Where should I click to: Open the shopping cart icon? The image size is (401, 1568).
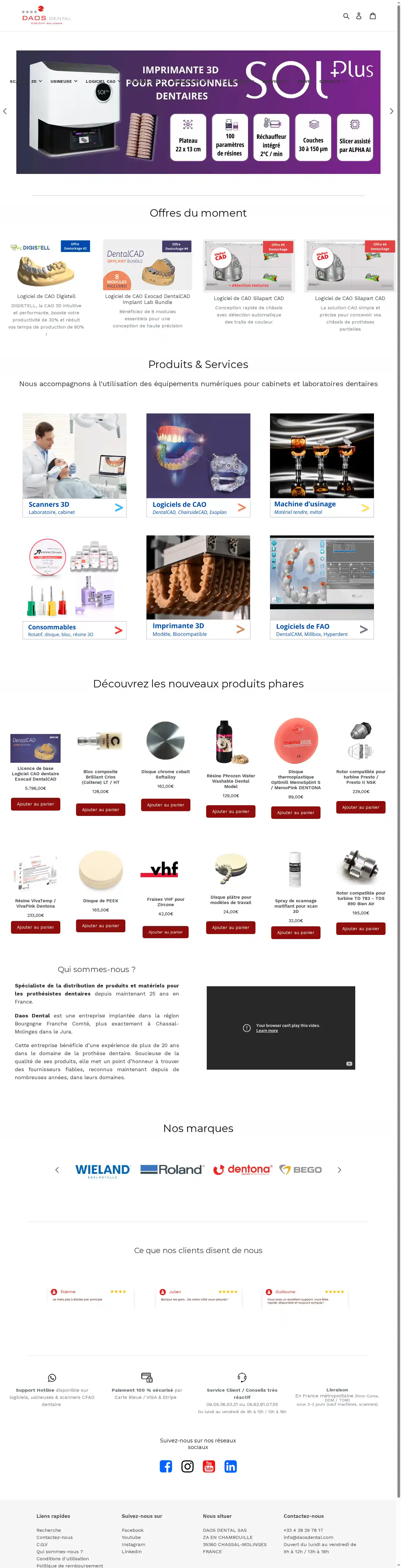tap(373, 16)
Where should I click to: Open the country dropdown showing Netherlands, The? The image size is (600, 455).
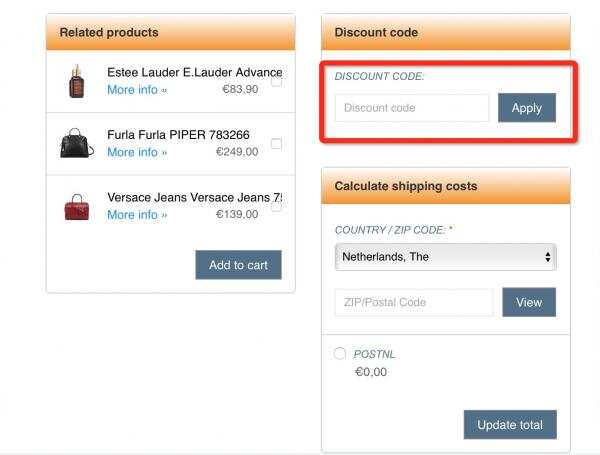pos(445,257)
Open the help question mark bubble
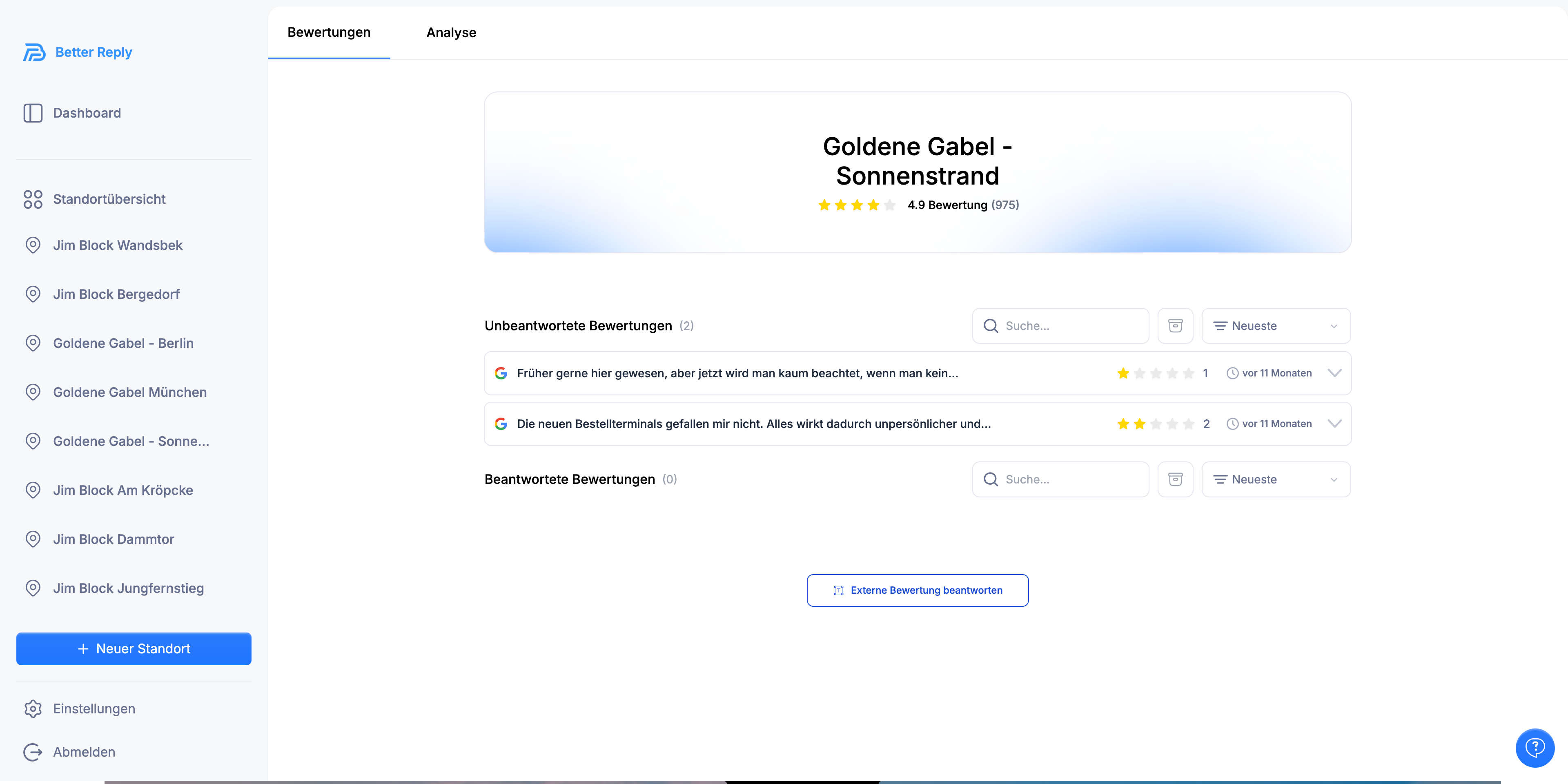 (1535, 748)
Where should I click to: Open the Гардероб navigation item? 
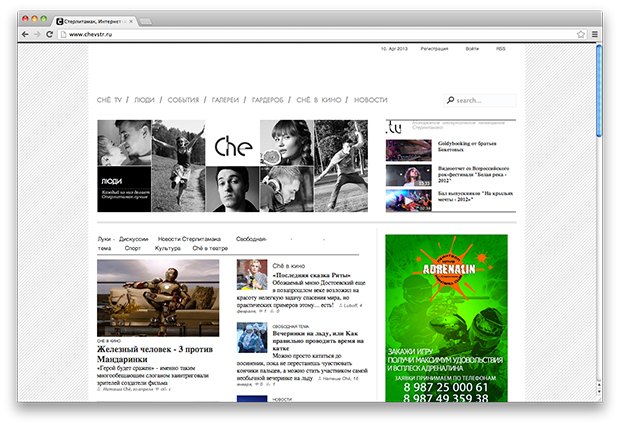click(x=268, y=100)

- [SHORT PROBLEM]:
Rewrite the listing above with every "Open" changed to "Select" and nothing else altered. Leave the pictures out of your version.

- [EXERCISE OUTPUT]:
Where should I click to: Select the shopping cart icon? The image size is (401, 1568).
tap(373, 16)
Where should I click to: Select the country dropdown showing Netherlands, The? The image size is (600, 455).
pos(445,257)
Select the help question mark bubble
 (1535, 748)
Where should I click to: Select the Гардероб navigation item? 
click(x=268, y=100)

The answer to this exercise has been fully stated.